This class of startup, "build domain specific LLMS using your own data", is extr...

DebtDeflation · on June 26, 2023

> "build domain specific LLMS using your own data",

It seems to me that the vast majority of these people would be better off just doing semantic search with their documents chunked, run through an embeddings process, and stored in a vector database, with the search queries and results then run through an LLM at the final step to create an actual "answer". For applications where this is not practical, I agree that LoRA should be the next approach. I have a hard time believing that the future is everyone training their own domain specific LLMs from the ground up.

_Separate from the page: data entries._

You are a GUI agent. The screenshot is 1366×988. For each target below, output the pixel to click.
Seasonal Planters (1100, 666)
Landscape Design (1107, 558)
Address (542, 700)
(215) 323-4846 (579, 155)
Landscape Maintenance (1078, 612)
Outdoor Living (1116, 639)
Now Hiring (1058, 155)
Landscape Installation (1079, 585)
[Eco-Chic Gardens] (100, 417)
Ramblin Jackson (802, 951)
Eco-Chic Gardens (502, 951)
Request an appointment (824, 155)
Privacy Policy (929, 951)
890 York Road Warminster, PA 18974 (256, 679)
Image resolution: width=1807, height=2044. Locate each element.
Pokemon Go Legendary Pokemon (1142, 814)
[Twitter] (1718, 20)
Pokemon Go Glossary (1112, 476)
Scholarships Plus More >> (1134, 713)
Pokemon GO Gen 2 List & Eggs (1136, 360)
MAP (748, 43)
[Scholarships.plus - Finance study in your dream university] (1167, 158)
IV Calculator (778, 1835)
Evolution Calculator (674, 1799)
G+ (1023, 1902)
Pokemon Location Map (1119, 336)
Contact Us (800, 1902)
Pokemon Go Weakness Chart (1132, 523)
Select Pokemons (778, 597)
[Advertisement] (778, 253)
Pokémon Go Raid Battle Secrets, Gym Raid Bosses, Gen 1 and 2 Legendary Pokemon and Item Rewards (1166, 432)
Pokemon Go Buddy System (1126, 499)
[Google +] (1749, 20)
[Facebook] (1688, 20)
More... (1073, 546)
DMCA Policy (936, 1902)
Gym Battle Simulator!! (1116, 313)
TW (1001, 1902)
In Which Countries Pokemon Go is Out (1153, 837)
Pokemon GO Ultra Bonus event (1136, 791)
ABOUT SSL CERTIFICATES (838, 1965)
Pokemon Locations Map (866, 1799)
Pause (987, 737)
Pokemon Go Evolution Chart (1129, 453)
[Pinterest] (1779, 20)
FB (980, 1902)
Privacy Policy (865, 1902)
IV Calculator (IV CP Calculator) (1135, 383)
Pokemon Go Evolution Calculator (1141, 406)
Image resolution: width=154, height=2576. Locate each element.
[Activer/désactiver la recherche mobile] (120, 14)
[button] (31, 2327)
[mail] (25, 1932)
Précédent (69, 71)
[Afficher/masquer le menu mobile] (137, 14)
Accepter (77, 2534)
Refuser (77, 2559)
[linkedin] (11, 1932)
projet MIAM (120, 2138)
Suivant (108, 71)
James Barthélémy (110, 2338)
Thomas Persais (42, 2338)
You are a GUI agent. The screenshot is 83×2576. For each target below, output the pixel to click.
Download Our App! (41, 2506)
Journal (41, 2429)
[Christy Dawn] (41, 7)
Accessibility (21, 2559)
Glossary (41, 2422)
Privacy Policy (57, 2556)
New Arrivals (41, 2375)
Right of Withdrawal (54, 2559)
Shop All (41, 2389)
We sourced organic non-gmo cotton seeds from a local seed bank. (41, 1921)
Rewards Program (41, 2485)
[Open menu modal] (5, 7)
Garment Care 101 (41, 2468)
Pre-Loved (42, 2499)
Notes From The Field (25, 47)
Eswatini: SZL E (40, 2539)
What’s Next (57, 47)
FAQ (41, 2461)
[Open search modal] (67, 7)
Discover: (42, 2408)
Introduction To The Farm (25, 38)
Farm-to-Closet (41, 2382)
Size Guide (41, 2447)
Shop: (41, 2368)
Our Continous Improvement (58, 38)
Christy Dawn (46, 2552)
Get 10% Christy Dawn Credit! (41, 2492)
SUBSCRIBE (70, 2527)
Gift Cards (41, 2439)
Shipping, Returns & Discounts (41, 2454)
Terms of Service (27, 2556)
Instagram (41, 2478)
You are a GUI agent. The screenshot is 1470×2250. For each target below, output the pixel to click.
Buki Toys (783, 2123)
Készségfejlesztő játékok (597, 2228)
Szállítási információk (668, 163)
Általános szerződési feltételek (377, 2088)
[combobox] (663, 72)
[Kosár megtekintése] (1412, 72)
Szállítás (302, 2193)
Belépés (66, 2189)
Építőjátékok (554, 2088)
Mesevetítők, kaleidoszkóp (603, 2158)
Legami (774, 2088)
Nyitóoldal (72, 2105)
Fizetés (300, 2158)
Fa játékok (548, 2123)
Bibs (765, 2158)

mootline · on June 26, 2023

I wholeheartedly agree with this. Vector databases are easily updatable, searchable by recency, and you can verify where the information came from. Training a custom frozen LLM for every company seems insane. Each company’s data is not that unique - it’s just the numbers that matter, for which you need a vector or traditional database.

brucethemoose2 · on June 26, 2023

> thanks to existing FOSS work on stuff like PEFT and LoRA

YMMV. Sometimes a LORA is fine, but sometimes a full finetune is necessary for higher quality output.

That being said, backwards pass free training keeps making more and more progress. Seems like a short matter of time before it becomes practical.

Tostino · on June 26, 2023

Look at QLoRA. The QLoRA can be attached to all layers, allowing you to alter behavior with much less data than the original LoRA implementation. It seems to "stick" better.

I just fine tuned a ~30b parameter model on my 2x 3090s to check it out. It worked fantastically. I should be able to fine tune up-to 65b parameter models locally but wanted to get my dataset right on a smaller model before trying.

throwaway72762 · on June 26, 2023

Are there any repos and steps you can point to to do this? I'd love to try to do exactly what you describe. I have been trying to do the same and have run into a lot of repos with broken dependencies.

Tostino · on June 26, 2023

I used: https://github.com/artidoro/qlora but there are quite a few others that likely work better. It was literally my first attempt at doing anything like this, and took the better part of an evening to work through CUDA/Python issues to get it training, and ~20 hours of training.

re-thc · on June 26, 2023

> is extremely crowded right now but I am not optimistic about their future

Why not? Every larger "cloud" company seems to be randomly buying 1 at the moment to offer "AI" so might get some good deals. This is clearly 1 of them - panic buy.